Cuando Apple lanzó el iPod, mejoró de forma radical la forma en la que consumíamos música. Y cuando lanzó el iPhone, hizo eso y más con nuestros teléfonos móviles. La cosa no fue tan notable con el iPad (si recordáis, muchos lo llamaron "
un iPod touch grande") y tampoco con los Apple Watch, pero ciertamente ambos segmentos han ayudado a fortalecer un ecosistema (¿o deberíamos llamarlo jardín amurallado?) que desde hace años parecía buscar otro elemento más. Uno especialmente ambicioso.

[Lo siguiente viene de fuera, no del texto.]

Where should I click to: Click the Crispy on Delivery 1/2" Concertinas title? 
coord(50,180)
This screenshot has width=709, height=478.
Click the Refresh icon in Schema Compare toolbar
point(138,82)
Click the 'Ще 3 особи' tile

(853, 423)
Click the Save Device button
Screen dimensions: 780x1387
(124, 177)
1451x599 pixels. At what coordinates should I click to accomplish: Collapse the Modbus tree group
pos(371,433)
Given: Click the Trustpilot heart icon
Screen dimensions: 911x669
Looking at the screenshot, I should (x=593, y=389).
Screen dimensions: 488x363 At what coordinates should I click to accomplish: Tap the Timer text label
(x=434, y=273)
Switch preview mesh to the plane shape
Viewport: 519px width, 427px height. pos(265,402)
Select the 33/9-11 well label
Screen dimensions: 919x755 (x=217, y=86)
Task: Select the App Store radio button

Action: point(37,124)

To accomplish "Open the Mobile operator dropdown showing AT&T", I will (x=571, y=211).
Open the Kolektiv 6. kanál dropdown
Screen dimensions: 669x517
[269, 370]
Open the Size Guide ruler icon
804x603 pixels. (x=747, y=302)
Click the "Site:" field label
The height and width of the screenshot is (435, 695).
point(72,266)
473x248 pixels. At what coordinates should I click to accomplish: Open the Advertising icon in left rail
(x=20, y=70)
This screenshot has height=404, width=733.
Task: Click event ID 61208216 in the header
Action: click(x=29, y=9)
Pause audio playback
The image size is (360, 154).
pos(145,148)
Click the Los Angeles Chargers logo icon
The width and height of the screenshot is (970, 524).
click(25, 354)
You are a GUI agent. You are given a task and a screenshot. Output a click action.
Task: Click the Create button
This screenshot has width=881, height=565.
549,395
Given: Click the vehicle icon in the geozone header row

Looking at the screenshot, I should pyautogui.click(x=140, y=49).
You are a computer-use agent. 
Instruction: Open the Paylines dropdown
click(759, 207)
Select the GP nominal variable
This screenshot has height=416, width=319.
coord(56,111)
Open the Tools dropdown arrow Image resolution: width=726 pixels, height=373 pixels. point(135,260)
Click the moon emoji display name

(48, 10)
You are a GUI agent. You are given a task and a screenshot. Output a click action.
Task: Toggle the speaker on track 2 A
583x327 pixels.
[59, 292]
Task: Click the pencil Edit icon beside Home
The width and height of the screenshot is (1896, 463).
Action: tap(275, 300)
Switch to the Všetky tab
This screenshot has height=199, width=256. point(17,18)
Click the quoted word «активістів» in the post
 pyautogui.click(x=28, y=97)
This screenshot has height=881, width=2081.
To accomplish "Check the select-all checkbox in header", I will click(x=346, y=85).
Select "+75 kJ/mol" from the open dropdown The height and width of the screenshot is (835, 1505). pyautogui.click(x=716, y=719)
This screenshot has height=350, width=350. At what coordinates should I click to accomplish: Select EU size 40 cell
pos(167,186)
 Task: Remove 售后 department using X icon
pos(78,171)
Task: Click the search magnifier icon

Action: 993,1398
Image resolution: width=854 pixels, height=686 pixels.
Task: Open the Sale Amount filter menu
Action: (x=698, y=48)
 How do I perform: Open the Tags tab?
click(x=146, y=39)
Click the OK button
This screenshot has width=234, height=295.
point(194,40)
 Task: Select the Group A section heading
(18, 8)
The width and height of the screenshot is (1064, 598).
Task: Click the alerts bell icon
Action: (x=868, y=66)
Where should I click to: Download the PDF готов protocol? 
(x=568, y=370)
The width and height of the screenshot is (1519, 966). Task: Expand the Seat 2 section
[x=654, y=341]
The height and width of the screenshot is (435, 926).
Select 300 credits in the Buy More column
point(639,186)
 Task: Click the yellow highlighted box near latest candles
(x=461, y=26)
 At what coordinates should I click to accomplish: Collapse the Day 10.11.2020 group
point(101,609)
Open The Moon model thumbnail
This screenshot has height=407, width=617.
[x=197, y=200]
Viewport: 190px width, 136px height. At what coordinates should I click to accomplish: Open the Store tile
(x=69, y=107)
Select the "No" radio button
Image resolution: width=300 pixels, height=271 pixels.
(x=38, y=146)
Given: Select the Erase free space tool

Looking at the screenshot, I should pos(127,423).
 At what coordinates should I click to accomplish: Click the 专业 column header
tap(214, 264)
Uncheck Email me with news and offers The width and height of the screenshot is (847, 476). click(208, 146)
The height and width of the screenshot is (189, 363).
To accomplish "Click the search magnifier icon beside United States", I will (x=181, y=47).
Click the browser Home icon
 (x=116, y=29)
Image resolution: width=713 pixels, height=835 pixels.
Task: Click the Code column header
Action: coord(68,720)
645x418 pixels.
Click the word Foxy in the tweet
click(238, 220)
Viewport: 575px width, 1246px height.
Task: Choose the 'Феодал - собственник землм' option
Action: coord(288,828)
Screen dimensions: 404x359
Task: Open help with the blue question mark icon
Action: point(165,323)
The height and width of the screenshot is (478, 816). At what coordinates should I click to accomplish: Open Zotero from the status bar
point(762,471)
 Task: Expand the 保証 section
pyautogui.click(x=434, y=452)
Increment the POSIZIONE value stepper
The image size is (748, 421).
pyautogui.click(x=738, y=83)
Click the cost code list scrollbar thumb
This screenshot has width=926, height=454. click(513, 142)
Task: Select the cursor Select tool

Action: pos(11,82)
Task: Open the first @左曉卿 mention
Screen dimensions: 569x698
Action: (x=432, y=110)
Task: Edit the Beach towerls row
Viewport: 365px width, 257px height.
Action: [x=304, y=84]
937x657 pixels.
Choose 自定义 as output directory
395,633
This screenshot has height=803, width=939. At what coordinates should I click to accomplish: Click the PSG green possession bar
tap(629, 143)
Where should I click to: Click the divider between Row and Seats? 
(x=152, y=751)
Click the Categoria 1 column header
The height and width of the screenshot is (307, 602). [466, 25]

Y ese elemento no era otro que el rumoreado coche de los de Cupertino. El 'Project Titan' que planteaba un coche de Apple autónomo y 100% eléctrico llevaba en marcha casi una década, pero la noticia es que la compañía
ha decidido abandonar esos esfuerzos. Era algo que parecía inevitable: había habido demasiados
cambios de rumbo,
demasiados problemas y
demasiado desinterés.
No solo es que Apple no lograra tener claro el enfoque del problema: es que otros sí lo tenían. Mientras la empresa no se decidía —ahora es autónomo, ahora no— los fabricantes chinos
se subían a la chepa de los gigantes de la automoción. A Tesla ya no le preocupaba tanto lo que pudiera hacer Apple (si es que hacía algo) como lo que sí estaban haciendo BYD o, en última instancia,
hasta Xiaomi.
Me imagino a Tim Cook pensando en ello.
Demasiados problemas. Demasiados retos. Demasiada competencia. Y sobre todo, demasiado poco margen de beneficio. Esto no tiene sentido. Y poco después, la decisión más lógica:
centrar esfuerzos en el desarrollo de la IA, que es un campo mucho más prometedor y jugoso. El coche ya está muy visto. La IA, no.
Una retirada a tiempo es una victoria. Sin duda.